Print exactly, and only, the lines from the one containing "Screen dimensions: 1512x799" through the last line of the records below, both included; leave out the pictures.

(Stored items)
=-=-=

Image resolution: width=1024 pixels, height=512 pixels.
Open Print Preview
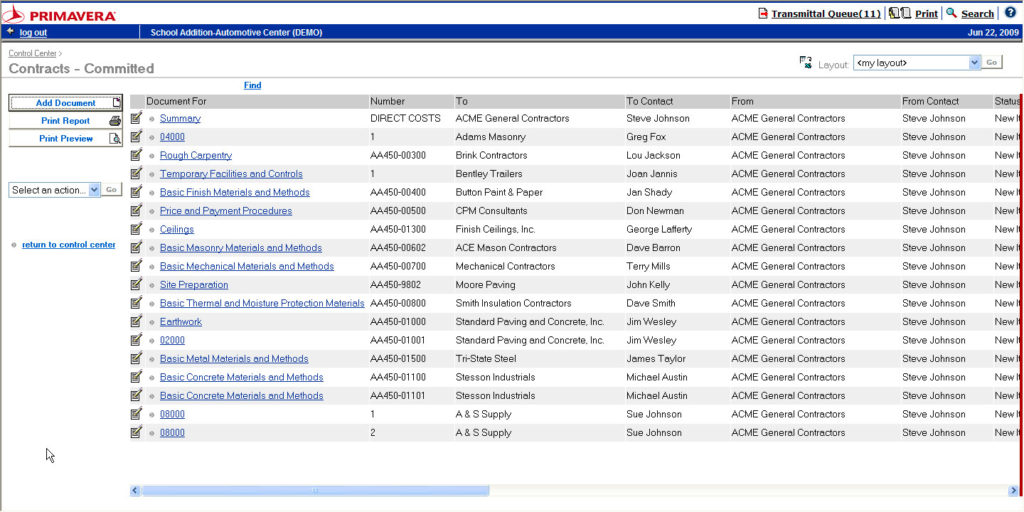click(x=65, y=139)
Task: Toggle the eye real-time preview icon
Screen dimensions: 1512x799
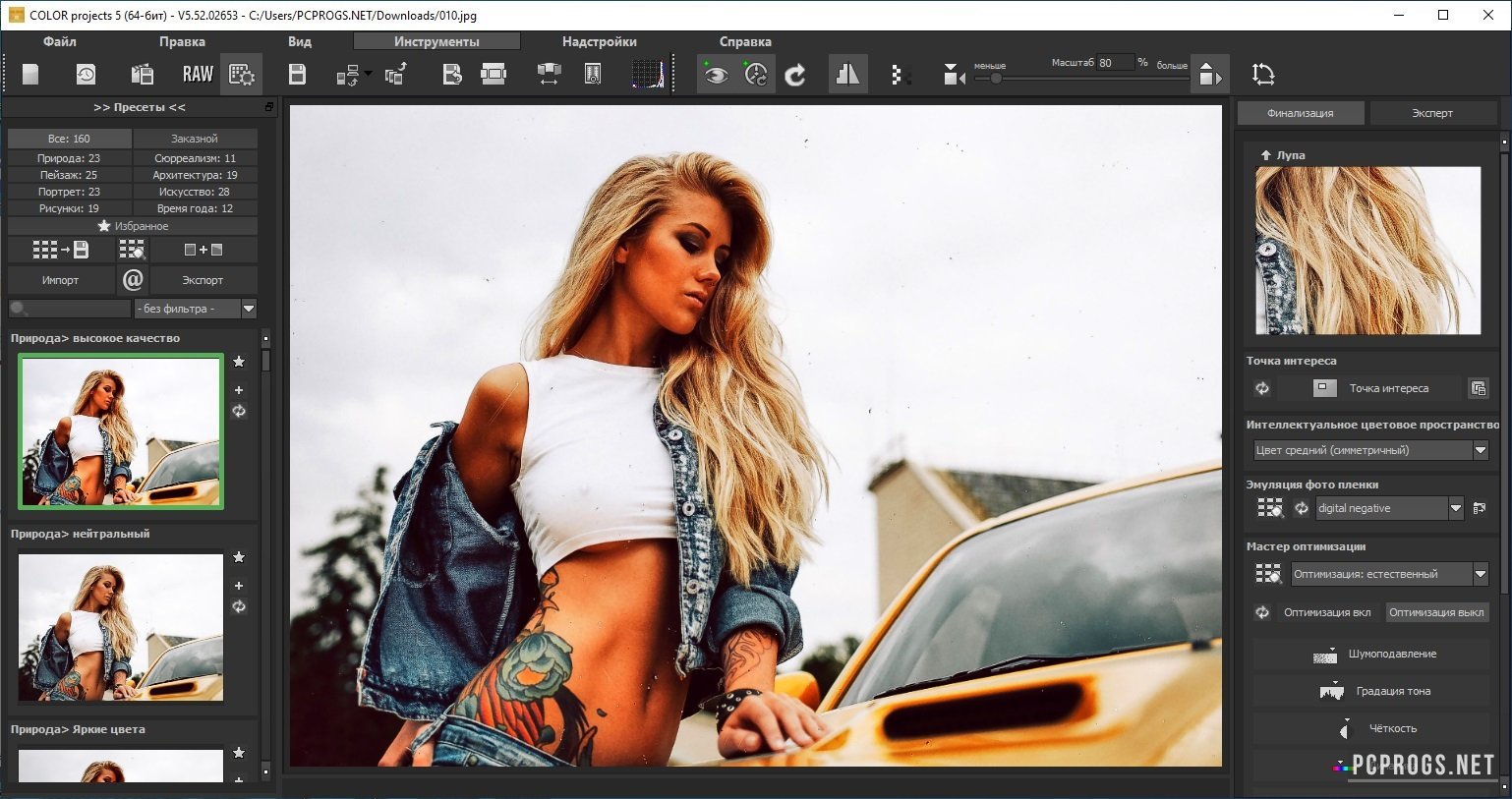Action: click(x=716, y=75)
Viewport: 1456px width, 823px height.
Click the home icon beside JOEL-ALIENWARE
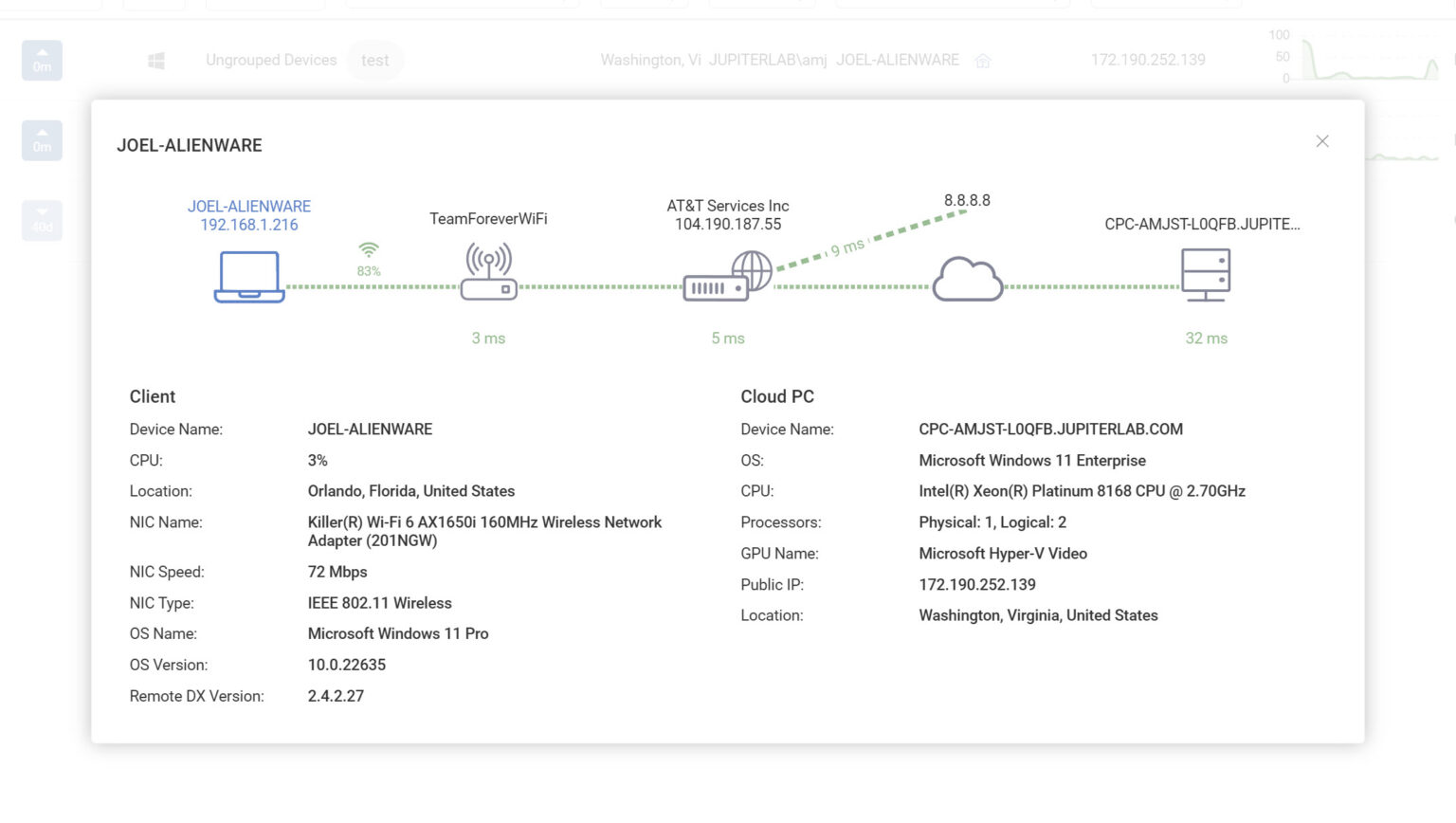tap(982, 61)
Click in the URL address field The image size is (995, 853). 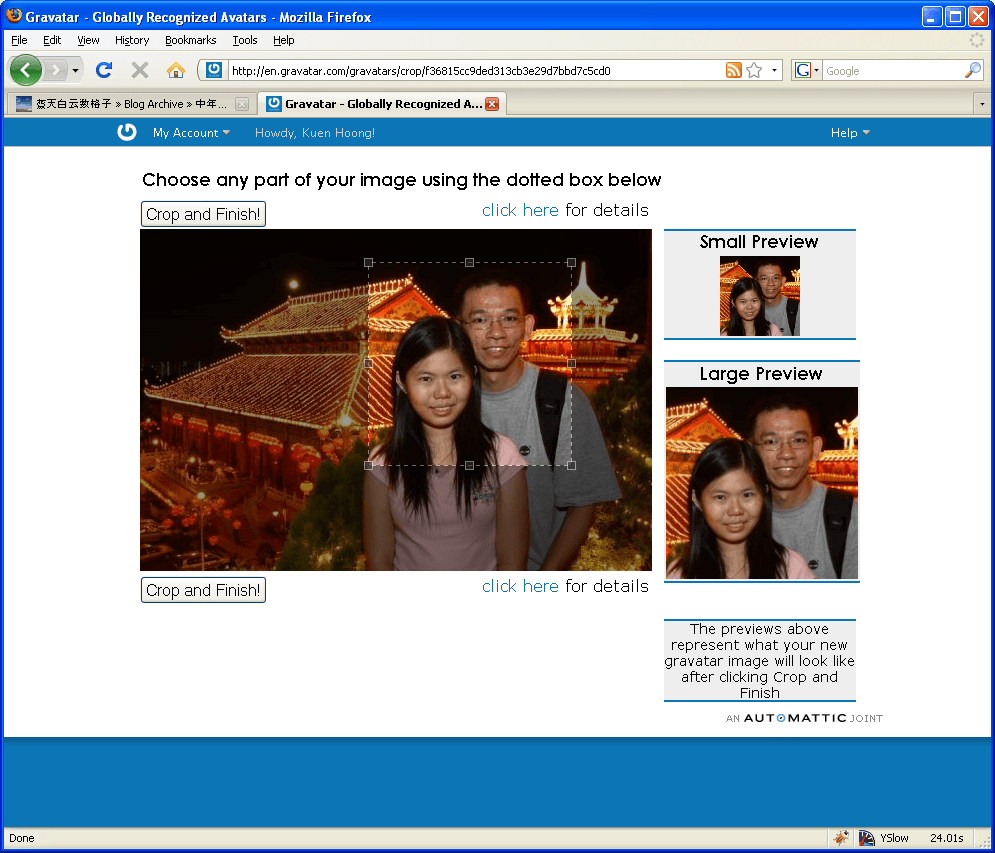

=-=-=

Result for this task:
Screen dimensions: 1512x799
Action: click(x=716, y=75)
Viewport: 1456px width, 823px height.
Click the home icon beside JOEL-ALIENWARE
tap(982, 61)
Click in the URL address field The image size is (995, 853). 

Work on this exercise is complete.